(Pixel coordinate grounding data)
-----

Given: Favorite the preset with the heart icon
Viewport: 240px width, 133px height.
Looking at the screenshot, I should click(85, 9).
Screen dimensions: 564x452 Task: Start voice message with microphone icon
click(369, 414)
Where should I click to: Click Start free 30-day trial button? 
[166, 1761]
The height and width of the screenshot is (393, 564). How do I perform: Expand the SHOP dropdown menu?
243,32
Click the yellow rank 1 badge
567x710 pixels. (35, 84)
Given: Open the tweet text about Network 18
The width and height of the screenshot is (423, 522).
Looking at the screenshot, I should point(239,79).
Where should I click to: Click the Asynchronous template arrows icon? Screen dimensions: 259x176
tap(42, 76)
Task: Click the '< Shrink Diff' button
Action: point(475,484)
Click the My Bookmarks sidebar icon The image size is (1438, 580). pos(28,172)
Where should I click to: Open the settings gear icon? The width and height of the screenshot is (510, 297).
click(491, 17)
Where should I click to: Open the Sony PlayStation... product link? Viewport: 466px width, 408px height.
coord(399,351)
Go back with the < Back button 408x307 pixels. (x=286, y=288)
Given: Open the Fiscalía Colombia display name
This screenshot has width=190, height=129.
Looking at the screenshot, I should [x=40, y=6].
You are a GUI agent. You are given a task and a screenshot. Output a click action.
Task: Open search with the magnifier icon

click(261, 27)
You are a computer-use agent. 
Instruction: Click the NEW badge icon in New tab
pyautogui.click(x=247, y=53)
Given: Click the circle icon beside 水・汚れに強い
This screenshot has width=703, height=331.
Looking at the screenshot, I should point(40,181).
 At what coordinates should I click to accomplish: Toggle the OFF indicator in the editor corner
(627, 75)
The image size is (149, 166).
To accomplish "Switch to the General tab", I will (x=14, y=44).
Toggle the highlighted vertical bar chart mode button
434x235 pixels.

-----

:: Task brief ::
Nothing should appear in the answer except the lines above from the line with "The width and height of the screenshot is (423, 522)." through the line with "Toggle the highlighted", both included, written out exactly.

:: Your response ::
The width and height of the screenshot is (423, 522).
Looking at the screenshot, I should point(239,79).
Where should I click to: Click the Asynchronous template arrows icon? Screen dimensions: 259x176
tap(42, 76)
Task: Click the '< Shrink Diff' button
Action: point(475,484)
Click the My Bookmarks sidebar icon The image size is (1438, 580). pos(28,172)
Where should I click to: Open the settings gear icon? The width and height of the screenshot is (510, 297).
click(491, 17)
Where should I click to: Open the Sony PlayStation... product link? Viewport: 466px width, 408px height.
coord(399,351)
Go back with the < Back button 408x307 pixels. (x=286, y=288)
Given: Open the Fiscalía Colombia display name
This screenshot has width=190, height=129.
Looking at the screenshot, I should [x=40, y=6].
You are a GUI agent. You are given a task and a screenshot. Output a click action.
Task: Open search with the magnifier icon

click(261, 27)
You are a computer-use agent. 
Instruction: Click the NEW badge icon in New tab
pyautogui.click(x=247, y=53)
Given: Click the circle icon beside 水・汚れに強い
This screenshot has width=703, height=331.
Looking at the screenshot, I should point(40,181).
 At what coordinates should I click to accomplish: Toggle the OFF indicator in the editor corner
(627, 75)
The image size is (149, 166).
To accomplish "Switch to the General tab", I will (x=14, y=44).
Toggle the highlighted vertical bar chart mode button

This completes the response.